Oleh Iwan Nurdaya-Djafar

NOVEL terbaru Udo adalah novel romantis berlatar gerakan mahasiswa dasawarsa 1990-an. Sinopsisnya, melalui surat yang ditujukan kepada Pithagiras, Kenut Ali Kelumbai menuturkan tentang betapa dia tak pernah berhenti mencintai Pithagiras. Tapi, waktu dan keadaan, tetap menyimpan perasaan Kenut terhadap Pithagiras. Tak terkatakan dan pula tersurat sampai puluhan tahun kemudian. Lalu, Kenut kenal dengan Vitalita Dania yang mirip dalam nama dan banyak hal dengan Pithagiras. Dimulailah kisah asmara itu. Tapi, semua tak berjalan seperti yang Kenut dambakan. Musibah pun menimpa keluarga dan sanak-familinya di Liwa, Lampung Barat yang tertimpa gempa. Sebagai aktivis dan penulis, ia ditangkap dan ditahan aparat. Sekeluarnya dari penjara, Kenut pun harus rela kehilangan banyak hal, teman, termasuk kekasih.

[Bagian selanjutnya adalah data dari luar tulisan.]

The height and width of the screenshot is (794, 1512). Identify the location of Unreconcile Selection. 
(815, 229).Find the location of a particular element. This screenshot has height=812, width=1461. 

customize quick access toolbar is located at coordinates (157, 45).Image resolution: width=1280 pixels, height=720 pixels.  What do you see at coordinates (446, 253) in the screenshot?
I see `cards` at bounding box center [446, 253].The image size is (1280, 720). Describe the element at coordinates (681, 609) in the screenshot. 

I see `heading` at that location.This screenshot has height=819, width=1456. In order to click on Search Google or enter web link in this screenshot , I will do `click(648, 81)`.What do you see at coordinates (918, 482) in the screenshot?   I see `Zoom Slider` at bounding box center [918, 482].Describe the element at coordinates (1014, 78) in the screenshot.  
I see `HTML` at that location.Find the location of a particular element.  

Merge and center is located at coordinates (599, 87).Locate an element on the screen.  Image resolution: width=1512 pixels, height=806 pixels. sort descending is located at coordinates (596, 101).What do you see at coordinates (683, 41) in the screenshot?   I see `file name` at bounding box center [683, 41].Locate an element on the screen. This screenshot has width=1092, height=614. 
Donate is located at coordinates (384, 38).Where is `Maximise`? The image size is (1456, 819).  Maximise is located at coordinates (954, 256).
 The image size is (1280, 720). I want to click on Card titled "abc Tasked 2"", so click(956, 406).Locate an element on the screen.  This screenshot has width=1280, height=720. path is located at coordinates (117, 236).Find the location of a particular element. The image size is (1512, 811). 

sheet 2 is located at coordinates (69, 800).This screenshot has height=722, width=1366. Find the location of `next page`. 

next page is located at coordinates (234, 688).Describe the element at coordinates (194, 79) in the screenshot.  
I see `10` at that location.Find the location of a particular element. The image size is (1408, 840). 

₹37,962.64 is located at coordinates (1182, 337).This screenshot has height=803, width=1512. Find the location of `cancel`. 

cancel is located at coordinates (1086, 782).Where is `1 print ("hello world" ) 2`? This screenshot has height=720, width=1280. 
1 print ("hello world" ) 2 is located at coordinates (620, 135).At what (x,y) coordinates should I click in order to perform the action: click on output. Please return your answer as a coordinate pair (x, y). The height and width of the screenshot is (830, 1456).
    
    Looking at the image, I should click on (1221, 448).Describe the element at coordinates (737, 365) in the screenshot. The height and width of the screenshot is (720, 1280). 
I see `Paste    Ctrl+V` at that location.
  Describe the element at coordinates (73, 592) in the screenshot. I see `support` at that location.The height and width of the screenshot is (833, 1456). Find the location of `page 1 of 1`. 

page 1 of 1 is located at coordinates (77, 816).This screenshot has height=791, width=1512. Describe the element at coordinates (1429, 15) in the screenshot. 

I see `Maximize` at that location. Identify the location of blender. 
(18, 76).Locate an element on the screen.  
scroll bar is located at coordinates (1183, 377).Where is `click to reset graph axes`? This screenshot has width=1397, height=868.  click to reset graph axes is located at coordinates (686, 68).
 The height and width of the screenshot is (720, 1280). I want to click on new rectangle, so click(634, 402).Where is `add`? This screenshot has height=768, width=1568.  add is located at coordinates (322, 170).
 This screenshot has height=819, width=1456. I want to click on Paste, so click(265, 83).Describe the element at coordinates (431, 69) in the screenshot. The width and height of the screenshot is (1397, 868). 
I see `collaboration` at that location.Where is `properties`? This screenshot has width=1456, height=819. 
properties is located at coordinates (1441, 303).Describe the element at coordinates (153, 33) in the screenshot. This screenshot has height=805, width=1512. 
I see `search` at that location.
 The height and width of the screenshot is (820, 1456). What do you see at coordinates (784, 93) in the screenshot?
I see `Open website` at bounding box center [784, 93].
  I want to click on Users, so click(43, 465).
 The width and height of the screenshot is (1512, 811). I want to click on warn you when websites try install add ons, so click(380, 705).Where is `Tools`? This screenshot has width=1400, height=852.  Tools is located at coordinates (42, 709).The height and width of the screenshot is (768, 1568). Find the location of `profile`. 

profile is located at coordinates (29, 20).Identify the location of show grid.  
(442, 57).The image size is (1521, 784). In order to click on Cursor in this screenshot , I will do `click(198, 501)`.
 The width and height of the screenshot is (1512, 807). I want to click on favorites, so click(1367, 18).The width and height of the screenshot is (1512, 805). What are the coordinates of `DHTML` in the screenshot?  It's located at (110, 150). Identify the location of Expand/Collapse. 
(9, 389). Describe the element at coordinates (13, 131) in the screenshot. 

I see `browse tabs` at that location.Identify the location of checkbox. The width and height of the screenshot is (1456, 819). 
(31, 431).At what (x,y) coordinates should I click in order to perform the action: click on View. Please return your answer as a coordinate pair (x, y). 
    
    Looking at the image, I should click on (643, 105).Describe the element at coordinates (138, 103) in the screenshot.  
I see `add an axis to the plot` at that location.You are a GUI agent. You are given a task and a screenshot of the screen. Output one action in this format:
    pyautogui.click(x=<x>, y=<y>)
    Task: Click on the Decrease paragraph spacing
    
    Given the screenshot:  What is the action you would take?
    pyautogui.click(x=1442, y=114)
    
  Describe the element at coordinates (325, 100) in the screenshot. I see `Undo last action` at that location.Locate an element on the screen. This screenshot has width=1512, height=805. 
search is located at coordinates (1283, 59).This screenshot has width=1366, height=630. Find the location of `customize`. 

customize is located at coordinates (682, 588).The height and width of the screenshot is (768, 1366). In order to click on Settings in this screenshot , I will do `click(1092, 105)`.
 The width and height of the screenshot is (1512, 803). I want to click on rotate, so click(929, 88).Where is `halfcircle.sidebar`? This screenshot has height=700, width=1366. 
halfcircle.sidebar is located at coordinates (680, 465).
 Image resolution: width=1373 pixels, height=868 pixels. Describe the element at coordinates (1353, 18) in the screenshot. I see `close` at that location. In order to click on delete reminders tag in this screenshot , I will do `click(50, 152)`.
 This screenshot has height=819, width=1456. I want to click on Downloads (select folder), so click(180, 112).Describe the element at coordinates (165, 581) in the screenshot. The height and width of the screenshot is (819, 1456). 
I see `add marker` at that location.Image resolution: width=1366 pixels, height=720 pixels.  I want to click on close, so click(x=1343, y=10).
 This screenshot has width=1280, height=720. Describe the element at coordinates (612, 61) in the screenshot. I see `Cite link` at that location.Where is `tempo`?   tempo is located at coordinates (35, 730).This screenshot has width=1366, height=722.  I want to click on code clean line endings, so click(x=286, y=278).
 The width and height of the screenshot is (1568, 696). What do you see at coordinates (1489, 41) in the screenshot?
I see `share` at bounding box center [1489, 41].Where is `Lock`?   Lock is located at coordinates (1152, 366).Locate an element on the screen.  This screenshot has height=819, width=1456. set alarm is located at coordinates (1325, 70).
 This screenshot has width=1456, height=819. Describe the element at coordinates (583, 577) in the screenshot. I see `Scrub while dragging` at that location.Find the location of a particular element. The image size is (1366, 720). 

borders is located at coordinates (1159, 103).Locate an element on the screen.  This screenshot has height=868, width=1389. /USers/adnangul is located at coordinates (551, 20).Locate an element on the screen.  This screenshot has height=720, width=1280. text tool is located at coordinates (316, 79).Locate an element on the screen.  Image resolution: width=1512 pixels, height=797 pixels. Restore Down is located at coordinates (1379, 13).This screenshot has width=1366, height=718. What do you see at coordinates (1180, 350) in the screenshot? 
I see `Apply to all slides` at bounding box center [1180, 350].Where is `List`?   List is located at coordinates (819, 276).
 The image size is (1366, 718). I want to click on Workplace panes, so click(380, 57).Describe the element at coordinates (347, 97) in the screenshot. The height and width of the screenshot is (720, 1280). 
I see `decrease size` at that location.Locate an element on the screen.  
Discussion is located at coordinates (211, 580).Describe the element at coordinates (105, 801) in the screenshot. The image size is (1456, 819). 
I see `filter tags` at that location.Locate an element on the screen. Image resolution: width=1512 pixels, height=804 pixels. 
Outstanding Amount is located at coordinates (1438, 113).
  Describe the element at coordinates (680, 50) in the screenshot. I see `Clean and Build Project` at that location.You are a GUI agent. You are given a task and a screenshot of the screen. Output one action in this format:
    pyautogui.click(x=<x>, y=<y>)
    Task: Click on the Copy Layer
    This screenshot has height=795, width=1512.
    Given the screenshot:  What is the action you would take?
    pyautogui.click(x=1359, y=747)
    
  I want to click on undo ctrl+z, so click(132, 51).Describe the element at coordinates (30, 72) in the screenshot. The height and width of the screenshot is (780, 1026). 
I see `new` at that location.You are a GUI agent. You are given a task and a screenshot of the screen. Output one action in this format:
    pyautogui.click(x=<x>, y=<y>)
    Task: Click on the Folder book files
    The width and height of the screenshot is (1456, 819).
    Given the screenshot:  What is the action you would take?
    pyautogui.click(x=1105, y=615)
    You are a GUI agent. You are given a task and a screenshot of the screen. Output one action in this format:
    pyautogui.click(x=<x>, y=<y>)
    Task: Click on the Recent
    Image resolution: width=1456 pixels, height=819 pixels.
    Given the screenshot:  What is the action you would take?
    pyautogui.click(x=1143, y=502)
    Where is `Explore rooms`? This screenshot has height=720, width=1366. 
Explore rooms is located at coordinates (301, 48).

Berikut petikannya: “Aku terlambat memahami semua ini. Kini semua menjauh. Aku telah kehilangan segalanya. Aku mencoba membayangkan satu persatu wajah-wajah orang yang kukasihi. Mulai dari dirimu, Pitha, yang begitu dekat, tetapi sedari awal rasanya memang tak bisa terjangkau olehku. Ada Tari yang manis, tetapi terlalu singkat untuk mengenalnya lebih dekat karena terpaksa atau dipaksa orang tuanya menikah dengan seorang lelaki yang sudah mengikat keluarganya dengan budi. Tari menikah muda sekali ketika ia belum lagi naik kelas dua SMP. Aku hampir tak percaya di zaman yang bergerak maju, masih saja berlaku perjodohan ala Siti Nurbaya. Aku ingin menentang itu. Tapi, apalah dayaku. Sebab, menampak padaku Tari nyatanya senang-senang saja. Mengapa pula aku harus peduli dan membela nasib Tari? Setelah itu Tiara, adikku sayang yang harus pergi meninggalkan keremajaannya bersama ratusan saudaraku yang lain yang menjadi korban gempa Liwa 1994 yang meluluhlantakkan Bumi Beguai Jejama. Lalu, Vitalita Dania yang sempat menjadi tumpuan kasih-sayang dan harapanku di masa depan. Namun, ternyata dalam perjalanan waktu sulit dia menerima keadaan diriku yang serba-membingungkan, sering bikin cemas, penuh ketidakpastian, dan akhirnya memilih seseorang yang lebih bisa memberikan hal yang lebih jelas dan konkret. Dan, Nafsiah … ah, malangnya dirinya … Bukan, bukan dirinya yang malang, melainkan akulah yang bodoh dan sialan karena telah mengabaikan sekeping hati yang penuh ketulusan berharap mendapatkan sambutan dariku hingga akhir hayatnya. Kanker telah merenggut nyawanya tanpa aku bisa berbuat apa-apa. Semua menjadi gelap. Jalan-jalan membelukar dan penuh onak. Sementara, semangat dan vitalitas hidupku telah jatuh ke jurang yang paling dalam. Oohh … apa kini yang bisa aku lakukan? (hlm 141—142)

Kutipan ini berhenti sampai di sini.